> [GESTELLTE AUFGABE A] Stimmen die folgenden Aussagen mit dem Auszug überein? Antworte jeweils mit Ja oder Nein und zitiere die entscheidenden Worte wörtlich. (i) Laut dem Auszug liebt die Öffentlichkeit Abgründe. (ii) Laut dem Auszug lieben Abgründe die Öffentlichkeit. (iii) Der Auszug nennt es heikel, jemanden vorzuführen, dem man verbunden ist.
> [GESTELLTE AUFGABE B] Gib den Abschnitt des Auszugs von „g a g a - 5.“ bis „langen Zeiträumen. Überdimensional.“ wortgetreu wieder.

─── TEXTAUSZUG

Oder jemand sieht überall Opfer, er könnte also überall seinen Mantel mit anderen Interessentinnen, gar Assistentinnen ausprobiert haben, zum Beispiel das Legen eines Bypasses geübt.
Andererseits ist das Animistische im Sinne.“

liebe grüsse

MARIASPILUTTINI

yvonne erber - Mo, 8. Okt, 10:18

g a g a - 5. Okt, 15:01

warum denn kein intimeres Tagebuch?
weil Menschen, die meine Wege kreuzen, denken und fühlen und mein Tunnelblick wenn auch interessant, unwahrscheinlich der Weisheit letzter Schluß ist. Öffentlichkeit liebt Abgründe (wie ich) aber Abgründe lieben keine Öffentlichkeit. Ich halte es für heikel und fatal, jemanden vorzuführen, dem man in der einen oder anderen Weise verbunden ist, ob in Liebe oder Abscheu. Heftige Gefühle, Schwarz oder Weiß verdienen Respekt, Vorsicht und eine langwierige, komplexe Betrachtung. Ich denke in langen Zeiträumen. In sehr langen Zeiträumen. Überdimensional.

──────
─── GESPEICHERTE DATEN

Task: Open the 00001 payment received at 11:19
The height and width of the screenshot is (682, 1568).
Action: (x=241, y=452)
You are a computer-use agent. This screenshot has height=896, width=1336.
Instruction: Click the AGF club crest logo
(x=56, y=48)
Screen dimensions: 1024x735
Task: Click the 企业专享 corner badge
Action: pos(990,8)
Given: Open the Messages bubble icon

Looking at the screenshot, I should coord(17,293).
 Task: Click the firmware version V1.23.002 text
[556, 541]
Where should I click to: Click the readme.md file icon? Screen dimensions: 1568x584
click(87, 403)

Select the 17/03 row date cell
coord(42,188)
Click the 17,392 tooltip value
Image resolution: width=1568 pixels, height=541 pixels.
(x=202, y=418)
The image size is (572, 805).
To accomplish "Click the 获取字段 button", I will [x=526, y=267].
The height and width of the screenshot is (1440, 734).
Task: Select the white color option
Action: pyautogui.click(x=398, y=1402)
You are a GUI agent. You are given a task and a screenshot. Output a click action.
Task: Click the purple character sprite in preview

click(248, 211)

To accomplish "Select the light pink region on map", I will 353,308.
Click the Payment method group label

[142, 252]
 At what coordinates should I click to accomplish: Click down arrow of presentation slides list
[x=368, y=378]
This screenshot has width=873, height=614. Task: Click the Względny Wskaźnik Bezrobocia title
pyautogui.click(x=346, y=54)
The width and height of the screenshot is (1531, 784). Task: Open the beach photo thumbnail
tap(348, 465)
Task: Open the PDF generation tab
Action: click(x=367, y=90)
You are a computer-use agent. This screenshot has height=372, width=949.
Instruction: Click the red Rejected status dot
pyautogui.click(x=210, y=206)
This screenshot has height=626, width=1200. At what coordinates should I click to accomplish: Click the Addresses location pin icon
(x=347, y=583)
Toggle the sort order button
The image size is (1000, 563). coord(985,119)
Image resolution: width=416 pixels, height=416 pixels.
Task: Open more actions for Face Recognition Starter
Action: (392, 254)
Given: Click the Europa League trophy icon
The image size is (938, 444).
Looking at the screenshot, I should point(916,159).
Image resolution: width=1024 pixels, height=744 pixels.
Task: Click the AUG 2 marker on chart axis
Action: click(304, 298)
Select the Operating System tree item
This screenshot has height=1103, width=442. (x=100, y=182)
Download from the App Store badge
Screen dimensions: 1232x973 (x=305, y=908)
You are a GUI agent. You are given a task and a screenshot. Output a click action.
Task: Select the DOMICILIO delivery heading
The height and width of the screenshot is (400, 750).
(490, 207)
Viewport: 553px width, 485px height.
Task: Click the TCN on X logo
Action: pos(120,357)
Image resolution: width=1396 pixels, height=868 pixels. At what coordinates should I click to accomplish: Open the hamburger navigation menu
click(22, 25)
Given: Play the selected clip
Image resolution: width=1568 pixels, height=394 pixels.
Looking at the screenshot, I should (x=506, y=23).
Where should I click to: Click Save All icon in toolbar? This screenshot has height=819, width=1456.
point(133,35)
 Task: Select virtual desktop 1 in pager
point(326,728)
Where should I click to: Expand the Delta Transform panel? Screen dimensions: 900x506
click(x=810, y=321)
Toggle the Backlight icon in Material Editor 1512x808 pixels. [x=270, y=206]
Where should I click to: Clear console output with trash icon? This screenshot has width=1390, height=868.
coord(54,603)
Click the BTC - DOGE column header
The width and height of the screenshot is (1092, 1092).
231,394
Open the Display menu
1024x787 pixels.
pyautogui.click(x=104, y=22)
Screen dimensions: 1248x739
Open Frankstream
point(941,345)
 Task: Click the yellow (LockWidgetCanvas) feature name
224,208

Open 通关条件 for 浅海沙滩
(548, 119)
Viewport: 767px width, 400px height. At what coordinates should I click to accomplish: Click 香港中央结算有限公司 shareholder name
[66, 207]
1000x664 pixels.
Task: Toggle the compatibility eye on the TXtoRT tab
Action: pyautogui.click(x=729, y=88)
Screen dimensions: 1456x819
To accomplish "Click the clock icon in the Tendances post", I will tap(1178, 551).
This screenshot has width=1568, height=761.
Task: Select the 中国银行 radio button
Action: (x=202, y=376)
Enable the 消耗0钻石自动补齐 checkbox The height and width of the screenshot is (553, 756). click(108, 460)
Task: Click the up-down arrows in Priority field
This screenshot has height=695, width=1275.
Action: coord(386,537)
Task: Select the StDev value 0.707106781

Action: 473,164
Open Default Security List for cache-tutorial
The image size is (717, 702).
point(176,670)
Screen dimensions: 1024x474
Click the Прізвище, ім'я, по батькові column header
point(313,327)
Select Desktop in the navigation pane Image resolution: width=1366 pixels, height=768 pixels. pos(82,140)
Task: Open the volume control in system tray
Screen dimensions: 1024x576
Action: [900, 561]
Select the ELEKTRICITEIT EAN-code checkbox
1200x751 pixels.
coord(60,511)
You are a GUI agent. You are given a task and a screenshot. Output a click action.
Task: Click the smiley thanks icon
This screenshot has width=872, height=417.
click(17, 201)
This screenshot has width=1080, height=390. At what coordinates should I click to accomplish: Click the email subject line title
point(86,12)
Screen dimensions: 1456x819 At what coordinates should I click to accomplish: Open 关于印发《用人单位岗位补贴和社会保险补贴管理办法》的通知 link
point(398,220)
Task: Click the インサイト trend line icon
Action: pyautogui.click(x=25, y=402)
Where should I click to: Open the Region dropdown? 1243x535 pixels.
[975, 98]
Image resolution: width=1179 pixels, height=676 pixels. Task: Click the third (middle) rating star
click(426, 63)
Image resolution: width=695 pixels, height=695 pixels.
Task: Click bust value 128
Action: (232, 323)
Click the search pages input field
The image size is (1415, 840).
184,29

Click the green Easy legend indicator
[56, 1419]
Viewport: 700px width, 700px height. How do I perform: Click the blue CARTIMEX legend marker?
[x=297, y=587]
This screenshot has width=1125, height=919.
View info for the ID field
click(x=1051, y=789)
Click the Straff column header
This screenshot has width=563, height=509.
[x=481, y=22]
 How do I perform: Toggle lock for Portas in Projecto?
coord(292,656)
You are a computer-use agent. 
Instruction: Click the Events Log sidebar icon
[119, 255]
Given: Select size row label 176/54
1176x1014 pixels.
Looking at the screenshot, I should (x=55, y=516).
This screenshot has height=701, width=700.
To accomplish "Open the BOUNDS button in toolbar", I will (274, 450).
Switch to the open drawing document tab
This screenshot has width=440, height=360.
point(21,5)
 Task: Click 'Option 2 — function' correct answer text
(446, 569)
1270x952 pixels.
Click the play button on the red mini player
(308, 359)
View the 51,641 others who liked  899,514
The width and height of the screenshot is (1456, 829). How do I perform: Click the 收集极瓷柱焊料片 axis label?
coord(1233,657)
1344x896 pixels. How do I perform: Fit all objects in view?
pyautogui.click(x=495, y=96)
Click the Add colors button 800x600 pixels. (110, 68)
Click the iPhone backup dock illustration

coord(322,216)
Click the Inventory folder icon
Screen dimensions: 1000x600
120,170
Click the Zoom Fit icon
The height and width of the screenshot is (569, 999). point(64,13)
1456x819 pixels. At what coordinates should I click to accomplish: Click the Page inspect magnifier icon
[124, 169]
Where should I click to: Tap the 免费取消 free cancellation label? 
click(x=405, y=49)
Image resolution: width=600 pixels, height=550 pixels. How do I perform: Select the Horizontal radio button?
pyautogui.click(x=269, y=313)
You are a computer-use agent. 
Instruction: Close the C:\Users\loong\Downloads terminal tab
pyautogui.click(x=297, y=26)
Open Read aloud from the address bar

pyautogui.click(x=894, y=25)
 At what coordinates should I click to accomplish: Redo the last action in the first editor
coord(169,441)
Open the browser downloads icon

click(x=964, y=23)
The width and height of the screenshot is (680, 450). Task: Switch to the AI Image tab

──────

> [ERGEBNIS A]
(i) Ja: „Öffentlichkeit liebt Abgründe (wie ich)“
(ii) Nein: „aber Abgründe lieben keine Öffentlichkeit“
(iii) Ja: „Ich halte es für heikel und fatal, jemanden vorzuführen, dem man in der einen oder anderen Weise verbunden ist“

> [ERGEBNIS B]
g a g a - 5. Okt, 15:01

warum denn kein intimeres Tagebuch?
weil Menschen, die meine Wege kreuzen, denken und fühlen und mein Tunnelblick wenn auch interessant, unwahrscheinlich der Weisheit letzter Schluß ist. Öffentlichkeit liebt Abgründe (wie ich) aber Abgründe lieben keine Öffentlichkeit. Ich halte es für heikel und fatal, jemanden vorzuführen, dem man in der einen oder anderen Weise verbunden ist, ob in Liebe oder Abscheu. Heftige Gefühle, Schwarz oder Weiß verdienen Respekt, Vorsicht und eine langwierige, komplexe Betrachtung. Ich denke in langen Zeiträumen. In sehr langen Zeiträumen. Überdimensional.